Monday, December 29, 2025

National Divorce Anyone ?

 

A national divorce, in some form or fashion, is once again burbling up in our national dialogue. Some talk of a blue state/ red state division, or more specifically, the coastal states and the interior states going their separate ways. Others present a breakdown by regions, with the plains, the mountains, Cascadia, Appalachia, the Great Lakes, and such divisions being proposed in some kind of national divorce.

This latest iteration of the idea, the regional divorce, caused me to remember something from years ago, which brought up this question. When considering how to divide the states, what makes people think that the individual states, once the division has taken place, will hold together as coherent political entities?

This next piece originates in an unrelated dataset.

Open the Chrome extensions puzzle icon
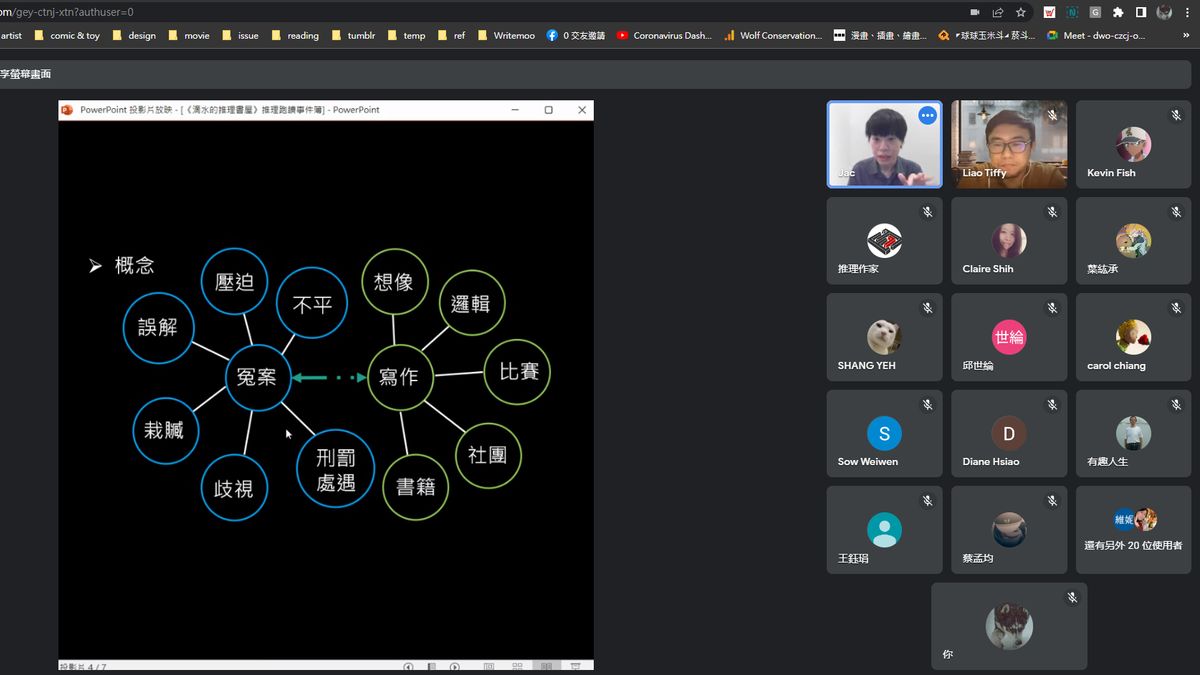The image size is (1200, 675). pyautogui.click(x=1118, y=12)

They, or rather we, have not really done much governing of ourselves in our states for many decades. It is not like the world of 1787, when each state was well practiced in the art of self government.

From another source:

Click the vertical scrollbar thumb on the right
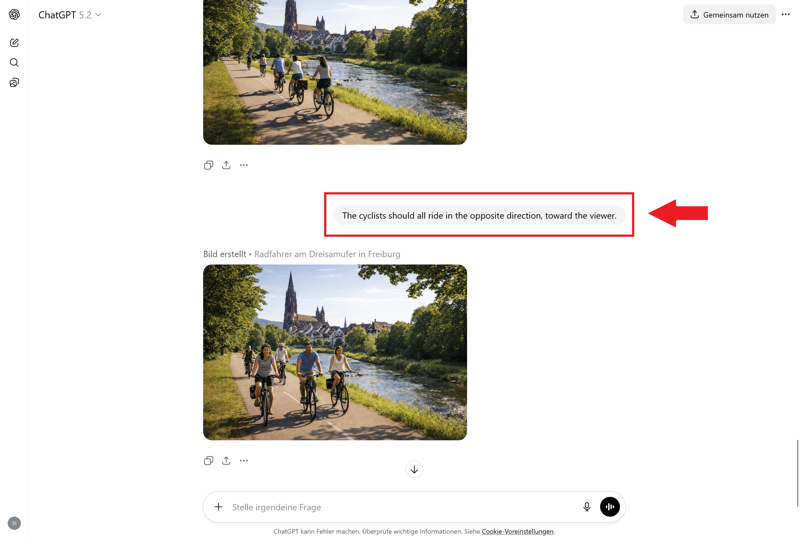The image size is (800, 540). click(x=797, y=472)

These days, certainly since the 1960's, and more accurately going back to the 1930's (or earlier), most of the meaningful decisions about government have been made in Washington DC. Federal mandates and subsidies determine or greatly influence almost all policies. Without that guiding hand in DC, are we sure we will cohere as states?

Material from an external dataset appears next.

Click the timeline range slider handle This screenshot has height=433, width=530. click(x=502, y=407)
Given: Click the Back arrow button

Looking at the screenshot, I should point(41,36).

Will the Valley in California want to be ruled by the coastal cities? The same or similar questions would come up in other states, such as Illinois, Colorado, or even such stalwarts as Kansas, Arizona, or Pennsylvania. Once we were each independent and sovereign nations, our trade, military, and foreign policies would be up for grabs, and who knows where they would end up, and who would be in charge.

We should be very careful here, because that spirit of succession, once it is loosed, can get completely out of hand, and what would there be to stop it? Even the old Confederacy was starting to break down before their defeat. Eastern Tennessee was moving to succeed from the Confederacy, as were parts of Louisiana.

No, before setting out on a course of national divorce, we should stop and think about where it might end, In fact, where it would probably end. It is unlikely to resemble the Velvet Revolution that marked the dissolution of Czechoslovakia, but rather it promises to be as bad, or worse, than the violent, war ravaged breakup of Yugoslavia.

Most importantly, some kind of national divorce is completely unnecessary. Those who call for one complain that we have become a nation that doesn't agree with itself on too many issues, especially the moral and cultural issues. We seem to exist in two (or more) different realities, red state and blue state.

The thing is, instead of divorce, the solution to these differences of opinions would be the simple and obvious move to return to our original plan of government. Return to having the level of state and local self government we previously enjoyed. In that way of doing things, going back at least to prior to the 1930's, or even all the way back to before corporations were declared to be persons in 1886, the states (and localities) had widely divergent moral and cultural styles.

That structure of government could handle all our cultural and moral differences without breaking a sweat. Accommodating and assimilating differences is exactly what it was designed to do. E Pluribus Unum, out of many, one; remember that?

Consider, as an analogy, the American flag. Those favoring a national divorce of some form or fashion imagine that they will be able to cut out a star or two from the flag, and hold on to it as their new nation. That, however, is not is what is likely to happen. If that flag starts unraveling, the unraveling will probably not stop with the stars still intact. Rather, the unraveling will likely continue until none of us has more that a single bare thread to hold onto, and that will be under constant threat from others. Or, what is also very likely, we would at some point suffer military invasion and conquest. Do you reckon that some international despot will suffer the continued healthy existence of a freedom loving people?

So before we blithely trip down the primrose path toward some kind of national divorce, we ought first to take a long hard look at where that path will lead us. That path will most likely lead us to destruction, despair, and much worse problems than we have now. What's more, if we would honestly look around, ridding ourselves of our blinding mutual hatred, we can see that a national breakup is not needed at all. The only thing we need is to revive our original way of doing things, return to the Constitution as written and amended, and we can then absorb all our cultural differences and remain a united, free and strong nation.